I've been seeing my family doctor for 30 years. He's the one who prescribed me the Ativan and the Ambien. But he's also the one who suggested that I stop using Ambien a few years back and I balked at that idea, so he kept prescribing it.

 

I don't know how it is in other countries or even in other states, but I have to see him once a month to get the prescriptions and we talk about other things, too. The last few times, I've mentioned my desire to stop using these meds, and he didn't seem too interested. He didn't volunteer too much information. But when I saw him yesterday, we talked for a good 5-10 minutes about tapering and benzo withdrawal.

 

He's heard of Benzo Buddies and of the Ashton Method. He agrees that yes, it is best to taper off, but he could offer no set tapering plan. I mentioned Valium! He said that he doesn't like prescribing one addicting drug for another. Until I explained about half-lifes and lower available doses to taper from.

 

He suddenly paid rapt attention to every word I said. It was like he realized what I was saying was true, only he had never really thought about it that much. He said he's had problems before with patients abusing medications. But he understood what I was saying, that Valium might make for an easier taper.

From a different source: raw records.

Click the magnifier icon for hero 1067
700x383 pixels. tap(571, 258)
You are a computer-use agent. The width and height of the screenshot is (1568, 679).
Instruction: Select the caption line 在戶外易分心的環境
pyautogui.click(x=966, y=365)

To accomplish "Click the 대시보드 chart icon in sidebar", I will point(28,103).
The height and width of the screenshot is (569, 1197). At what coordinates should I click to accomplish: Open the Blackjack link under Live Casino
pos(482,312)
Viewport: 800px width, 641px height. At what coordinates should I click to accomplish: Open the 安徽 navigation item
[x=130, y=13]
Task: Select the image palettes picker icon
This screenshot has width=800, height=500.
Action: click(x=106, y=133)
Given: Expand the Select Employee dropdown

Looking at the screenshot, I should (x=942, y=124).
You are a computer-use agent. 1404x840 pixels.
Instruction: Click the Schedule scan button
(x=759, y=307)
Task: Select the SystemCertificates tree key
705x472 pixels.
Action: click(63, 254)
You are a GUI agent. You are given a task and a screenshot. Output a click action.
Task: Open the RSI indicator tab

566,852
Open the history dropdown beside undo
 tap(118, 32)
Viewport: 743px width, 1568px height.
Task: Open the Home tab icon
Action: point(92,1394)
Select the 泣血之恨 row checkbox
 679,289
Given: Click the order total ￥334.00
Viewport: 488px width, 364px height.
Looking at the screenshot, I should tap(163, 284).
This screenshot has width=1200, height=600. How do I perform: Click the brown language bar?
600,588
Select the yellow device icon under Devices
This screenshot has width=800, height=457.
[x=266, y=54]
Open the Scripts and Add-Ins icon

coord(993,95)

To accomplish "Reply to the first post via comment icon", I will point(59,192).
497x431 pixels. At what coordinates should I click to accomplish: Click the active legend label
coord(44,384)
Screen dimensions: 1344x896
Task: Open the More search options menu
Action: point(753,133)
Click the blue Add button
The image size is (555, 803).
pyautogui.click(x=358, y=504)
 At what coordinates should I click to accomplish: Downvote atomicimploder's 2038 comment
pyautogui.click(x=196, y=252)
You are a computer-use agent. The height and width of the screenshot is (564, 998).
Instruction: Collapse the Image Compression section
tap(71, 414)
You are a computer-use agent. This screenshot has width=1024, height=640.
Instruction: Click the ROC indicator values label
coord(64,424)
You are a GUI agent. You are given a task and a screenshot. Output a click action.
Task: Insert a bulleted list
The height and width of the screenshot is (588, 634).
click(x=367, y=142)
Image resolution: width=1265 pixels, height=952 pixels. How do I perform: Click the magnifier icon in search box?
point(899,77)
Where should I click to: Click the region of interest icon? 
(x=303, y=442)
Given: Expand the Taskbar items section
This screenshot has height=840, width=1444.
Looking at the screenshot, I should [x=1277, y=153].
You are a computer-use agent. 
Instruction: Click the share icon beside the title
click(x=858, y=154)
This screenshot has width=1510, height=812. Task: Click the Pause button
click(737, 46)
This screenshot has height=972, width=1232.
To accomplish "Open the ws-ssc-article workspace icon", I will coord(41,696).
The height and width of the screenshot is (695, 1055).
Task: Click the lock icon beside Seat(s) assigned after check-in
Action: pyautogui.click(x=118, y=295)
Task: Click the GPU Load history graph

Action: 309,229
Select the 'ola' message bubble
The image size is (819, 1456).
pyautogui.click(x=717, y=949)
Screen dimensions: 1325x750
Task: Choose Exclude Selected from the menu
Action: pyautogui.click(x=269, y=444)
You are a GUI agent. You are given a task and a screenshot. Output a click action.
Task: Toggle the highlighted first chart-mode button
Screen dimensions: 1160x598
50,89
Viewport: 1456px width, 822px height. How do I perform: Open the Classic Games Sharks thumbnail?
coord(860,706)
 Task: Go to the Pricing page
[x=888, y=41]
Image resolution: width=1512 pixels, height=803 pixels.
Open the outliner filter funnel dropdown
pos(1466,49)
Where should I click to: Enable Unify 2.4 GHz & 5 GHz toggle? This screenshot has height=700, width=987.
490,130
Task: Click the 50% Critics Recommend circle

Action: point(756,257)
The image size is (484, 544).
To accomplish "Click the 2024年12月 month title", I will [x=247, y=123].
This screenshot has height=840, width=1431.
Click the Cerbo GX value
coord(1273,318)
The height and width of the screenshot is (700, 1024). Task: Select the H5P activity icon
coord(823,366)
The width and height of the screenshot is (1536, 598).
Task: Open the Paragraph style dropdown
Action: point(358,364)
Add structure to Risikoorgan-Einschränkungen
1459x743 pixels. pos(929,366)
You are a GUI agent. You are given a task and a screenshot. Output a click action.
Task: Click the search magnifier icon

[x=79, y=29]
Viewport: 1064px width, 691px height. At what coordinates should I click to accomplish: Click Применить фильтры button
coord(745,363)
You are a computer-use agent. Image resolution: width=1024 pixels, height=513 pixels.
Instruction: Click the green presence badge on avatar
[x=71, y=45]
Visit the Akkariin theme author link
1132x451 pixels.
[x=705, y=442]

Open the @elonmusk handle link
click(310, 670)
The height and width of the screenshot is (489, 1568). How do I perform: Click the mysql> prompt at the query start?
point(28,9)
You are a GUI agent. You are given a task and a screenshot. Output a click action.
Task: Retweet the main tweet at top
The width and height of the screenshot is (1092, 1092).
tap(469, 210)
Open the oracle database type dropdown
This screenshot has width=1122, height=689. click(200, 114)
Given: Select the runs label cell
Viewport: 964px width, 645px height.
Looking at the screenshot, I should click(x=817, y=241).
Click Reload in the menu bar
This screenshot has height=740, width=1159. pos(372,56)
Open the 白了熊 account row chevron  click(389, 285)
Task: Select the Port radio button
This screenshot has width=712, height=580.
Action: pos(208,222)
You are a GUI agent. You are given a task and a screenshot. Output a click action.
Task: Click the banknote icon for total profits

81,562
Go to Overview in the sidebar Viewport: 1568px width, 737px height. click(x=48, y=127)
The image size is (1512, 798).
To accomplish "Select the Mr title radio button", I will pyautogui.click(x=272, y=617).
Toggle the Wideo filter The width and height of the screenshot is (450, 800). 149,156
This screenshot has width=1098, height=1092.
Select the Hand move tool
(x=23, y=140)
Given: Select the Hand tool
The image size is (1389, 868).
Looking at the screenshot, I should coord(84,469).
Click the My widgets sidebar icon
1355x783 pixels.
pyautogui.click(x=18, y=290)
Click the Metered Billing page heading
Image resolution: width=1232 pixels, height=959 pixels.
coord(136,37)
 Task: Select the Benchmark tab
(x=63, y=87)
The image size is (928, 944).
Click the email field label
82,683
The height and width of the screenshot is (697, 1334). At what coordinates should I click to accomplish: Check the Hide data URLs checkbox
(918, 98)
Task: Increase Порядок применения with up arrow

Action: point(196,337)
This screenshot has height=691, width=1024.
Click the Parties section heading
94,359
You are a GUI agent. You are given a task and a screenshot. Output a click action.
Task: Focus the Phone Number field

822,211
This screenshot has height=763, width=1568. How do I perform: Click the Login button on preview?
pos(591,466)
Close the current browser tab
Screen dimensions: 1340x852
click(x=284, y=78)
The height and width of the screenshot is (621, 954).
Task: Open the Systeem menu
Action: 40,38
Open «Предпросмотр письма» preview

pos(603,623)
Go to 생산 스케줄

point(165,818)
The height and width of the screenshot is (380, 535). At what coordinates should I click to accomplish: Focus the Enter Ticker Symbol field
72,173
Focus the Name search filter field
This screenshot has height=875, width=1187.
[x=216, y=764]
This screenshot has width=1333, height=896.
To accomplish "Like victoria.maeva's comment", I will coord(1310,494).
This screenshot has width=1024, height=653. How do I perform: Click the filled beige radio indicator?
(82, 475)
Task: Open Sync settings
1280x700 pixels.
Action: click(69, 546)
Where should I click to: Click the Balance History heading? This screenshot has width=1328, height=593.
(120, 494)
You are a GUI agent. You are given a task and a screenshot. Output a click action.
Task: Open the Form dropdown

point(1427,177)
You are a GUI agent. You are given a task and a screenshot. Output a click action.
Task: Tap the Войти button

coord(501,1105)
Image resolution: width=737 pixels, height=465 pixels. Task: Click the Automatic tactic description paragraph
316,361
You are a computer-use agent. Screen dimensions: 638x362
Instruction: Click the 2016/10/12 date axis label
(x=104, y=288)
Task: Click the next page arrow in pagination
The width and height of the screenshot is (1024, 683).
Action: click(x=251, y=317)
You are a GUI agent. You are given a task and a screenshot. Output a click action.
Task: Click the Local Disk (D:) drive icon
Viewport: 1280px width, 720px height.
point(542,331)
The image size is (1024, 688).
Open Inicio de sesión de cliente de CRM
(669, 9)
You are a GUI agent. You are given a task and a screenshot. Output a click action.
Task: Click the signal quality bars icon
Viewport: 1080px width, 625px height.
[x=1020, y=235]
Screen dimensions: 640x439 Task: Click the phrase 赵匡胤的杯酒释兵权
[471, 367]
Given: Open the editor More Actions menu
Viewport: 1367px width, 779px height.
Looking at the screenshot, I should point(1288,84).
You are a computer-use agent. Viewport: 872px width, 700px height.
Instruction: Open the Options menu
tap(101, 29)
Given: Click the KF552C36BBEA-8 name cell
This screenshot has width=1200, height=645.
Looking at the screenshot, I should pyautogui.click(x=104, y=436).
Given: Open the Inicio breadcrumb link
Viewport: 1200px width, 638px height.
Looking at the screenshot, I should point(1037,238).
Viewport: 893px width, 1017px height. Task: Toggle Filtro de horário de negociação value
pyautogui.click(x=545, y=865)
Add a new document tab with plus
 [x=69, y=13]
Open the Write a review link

He agreed to switch me if I needed it. So far, I'm kind of leery about switching over, but if I need to, I have him on my side.

 

Realize that these doctors have a lot at stake when it comes to writing prescriptions for controlled substances. He actually was sanctioned a few years back because a partner of his got busted for writing some kind of illegal prescription. It reflected back on him because the other doctor was on his staff.

 

Your average GP, his job is mainly diagnosing disease and dispensing medications. You go to one and you complain of anxiety or insomnia, they think they're helping you by giving you these meds. And maybe they actually are if you take it for the 7-10 days or 4-6 weeks limit, but when you go back and say, hey, that stuff is great and I feel fine, the tendency might be to continue helping the patient feel better.

 

Anyway, he finally admitted that these drugs were addicting. He's been in practice for 40 years so I don't know exactly when he found that out. He never forced anything on me, as long as I kept going in, he kept prescribing. He gave me what I wanted.

 

Another thing, unless you've been through withdrawal or tolerance withdrawal, or worked in a hospital or detox with withdrawing benzo users, how would you ever know what it's like? You might hope that your patient is one of the few who stop benzos with little or no problem.

 

There is a list of benzo-wise doctors floating around the internet, but they are few and far between. We can help to educate our doctors, but remember that they sometimes encounter drug-seeking patients who are looking for an "easy" doctor to prescribe them controlled substances, and every so often you read about these easy doctors getting busted, sometimes sent to jail. So when you go into your doctor talking about drug-taking and withdrawal and wanting Valium, don't be surprised if they seem a bit reluctant or hesitant.

 

I don't see how doctors should be so concerned with you asking for a different benzo when you're already hooked on them anyway.  If a person was really trying to cop a buzz they'd go for something that acts fast and hard, like Xanax.  Valium has almost no recreational value.  And I think it's really pathetic that we the patients have to do all this research on the proper way to taper and get off these pills when the doctors cluelessly dish them out to us in the first place.  I think if you're going to be able to prescribe benzos then you need to be educated on them and how long someone should take them.  And there should be a standard protocol on how to treat benzo dependency because as of now it seems like it's every person for themself.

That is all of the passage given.